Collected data

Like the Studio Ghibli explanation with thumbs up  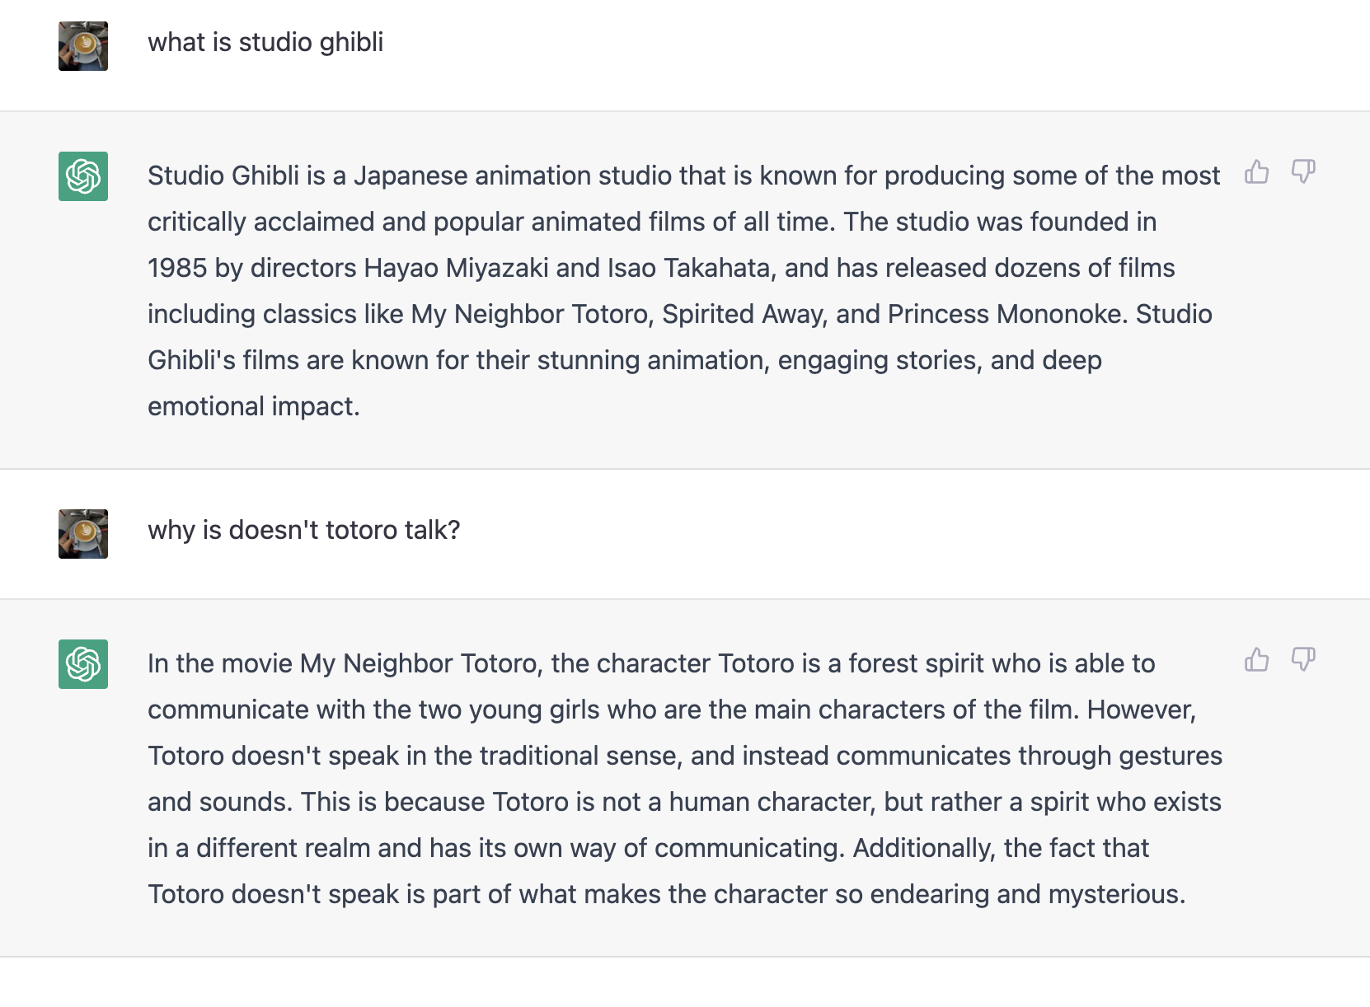tap(1256, 171)
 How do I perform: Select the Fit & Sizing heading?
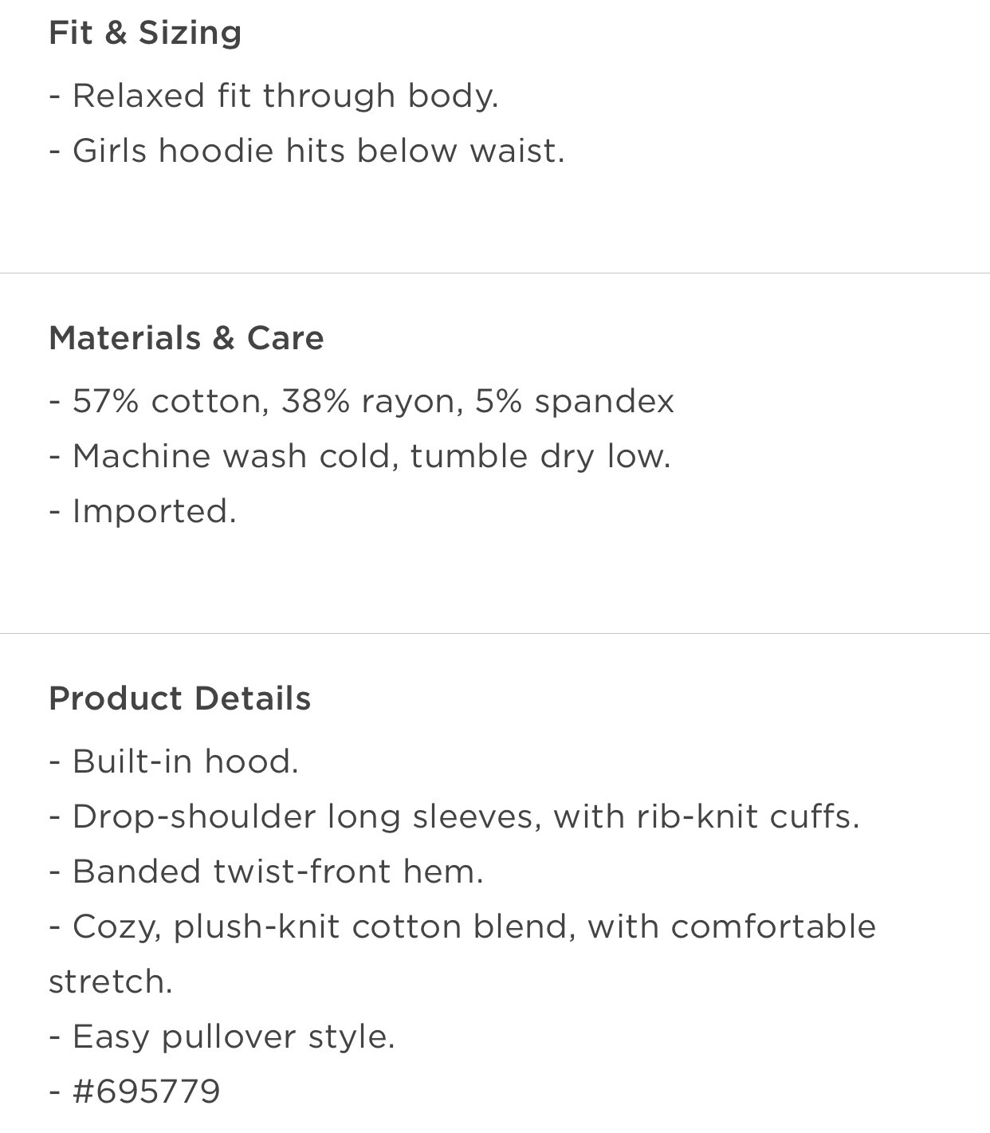point(145,33)
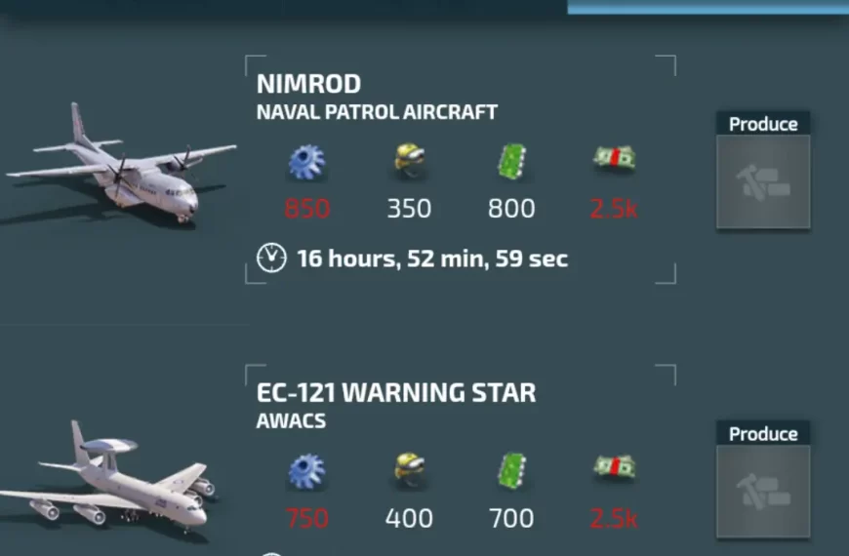Click the NIMROD unit title
This screenshot has width=849, height=556.
click(x=308, y=84)
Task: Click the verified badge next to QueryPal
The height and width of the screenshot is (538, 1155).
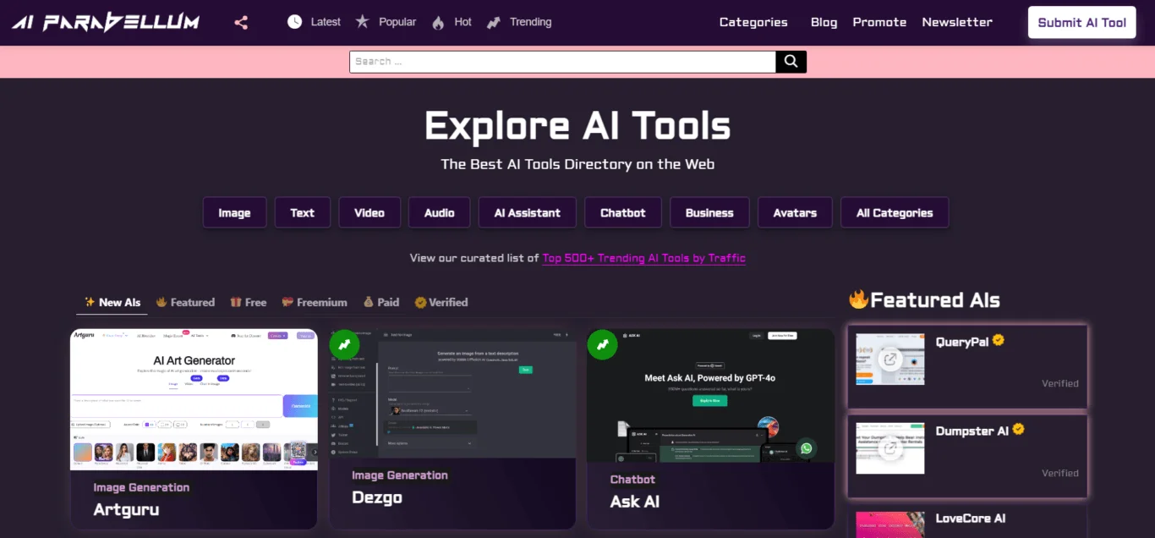Action: coord(999,341)
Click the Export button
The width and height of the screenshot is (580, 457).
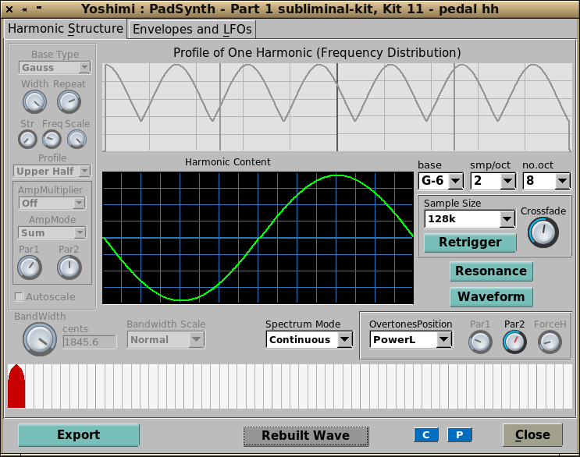(x=78, y=435)
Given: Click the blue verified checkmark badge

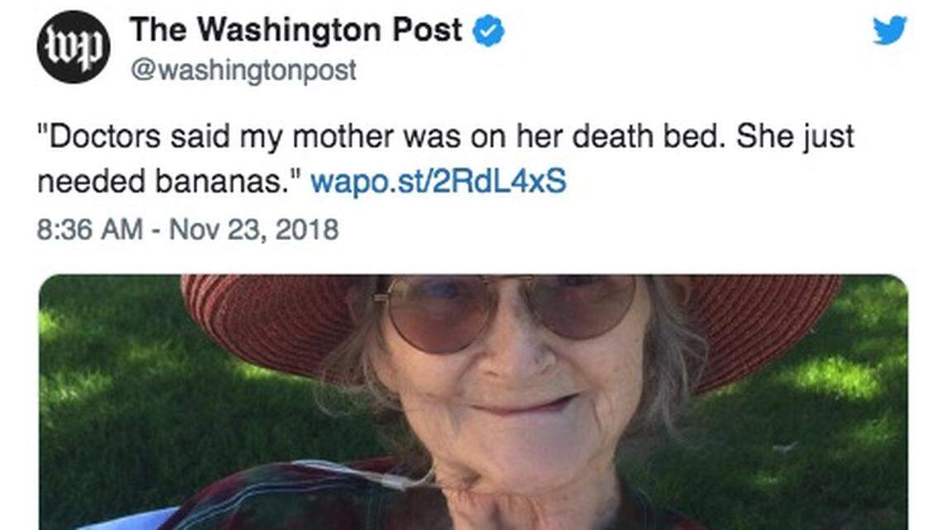Looking at the screenshot, I should click(x=488, y=32).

▶ _TASK OBJECTIVE_
Begin at the line with "The width and" and end at the last line of the data above. Reproduce those lines exactly, but not the pictures.

▶ _EXERCISE SOLUTION_
The width and height of the screenshot is (580, 457).
(x=78, y=435)
Given: Click the blue verified checkmark badge

Looking at the screenshot, I should click(x=488, y=32).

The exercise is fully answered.